電力データを活用した在宅判定アルゴリズムによる予測で配送
横須賀市内の150世帯の協力を得て実施し、不在率を約20%改善できた世界初のフィールド実証実験は、電力データを活用した在宅判定アルゴリズムで在宅予測・判定を行い、実際に配送を行った。その際、地域の担当ドライバー、代走ドライバー、新人ドライバーなど、さまざまなドライバーで配送を行ったが、不在率の削減効果はドライバー間での差は見られず、どのようなドライバーでも同様の結果が出せることが確認できた。
また、この削減幅は、「終日不在であっても、配送拠点に荷物が到着した日には必ず訪問し、不在票を残す」というルールを変えず、現実に則した運用を行って実現できた。一方で、総走行距離と稼働時間は、「最短距離ルート」ではなく「不在宅を回避したルート」をとる形になるため、増加傾向にあった。今後の改善点として、年内に再度、実証実験を行い、走行距離・稼働時間を同等レベルに抑えた形で不在率の削減をめざす予定でいる。
東大内の配送試験では不在配送を9割削減
これまでの経過をたどると、AIを用いた電力データ解析・活用技術を保有するJDSCが、東大越塚研究室、田中研究室と連携し、スマートメーターから得られる電力データをもとに、AIが配送ルートを示すシステムを開発。18年9月~10月に東京大学内で行われた配送試験で、不在配送を9割減少させた。
19年9月に、このシステムを用いて、佐川急便が持つ配送実績データでシミュレーションした結果、不在配送の削減と総配送時間の短縮など、一定の効果が確認されたことにより、同年10月に3者の共同研究開発へと至った。

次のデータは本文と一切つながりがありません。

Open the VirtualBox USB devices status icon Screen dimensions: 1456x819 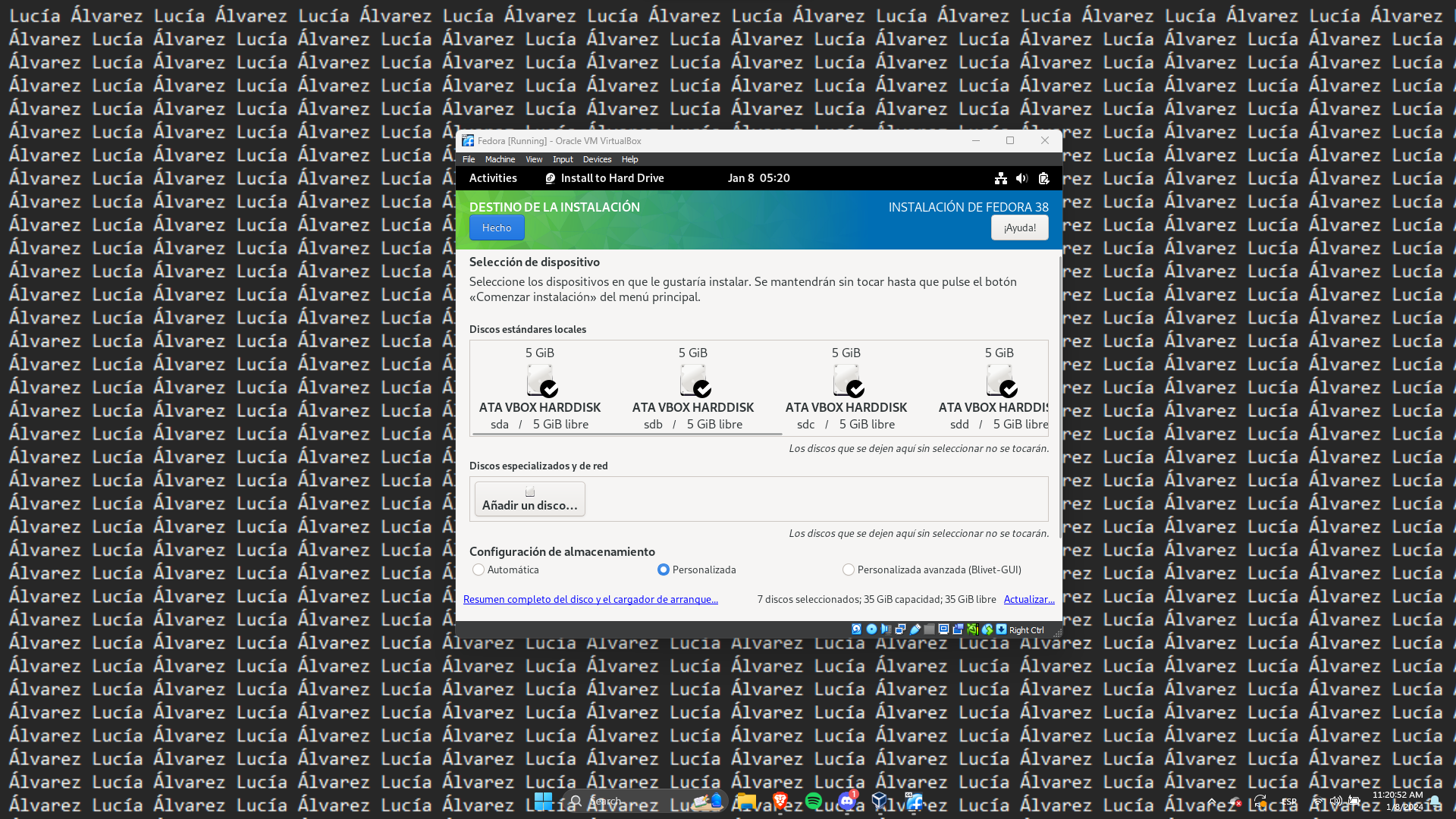pos(915,629)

実際の配送会社・配送手段・受取者が参加した配送でも効果を確認
20年7月に、電力データ活用による不在配送解消の社会実装を見据え、横須賀市とGDBLが参画。5者共同で同年10~12月に、横須賀市内で「スマートメーターのデータを家庭用HEMS機器などで直接受信する方式」を用いたフィールド実証を行った。18年に行われた東大本郷キャンパス内での学術目的の配送実験とは異なり、実際の配送会社、配送手段、実際の受け取り手である市民の協力と参画により行われた。
東大キャンパス内での実験は、集荷・時間指定・宅配ボックスなどの実際の配送条件がない理想環境に基づくものであり、また配送者も、配送未経験の実験参加者によるものであり、実地環境での検証が課題となっていた。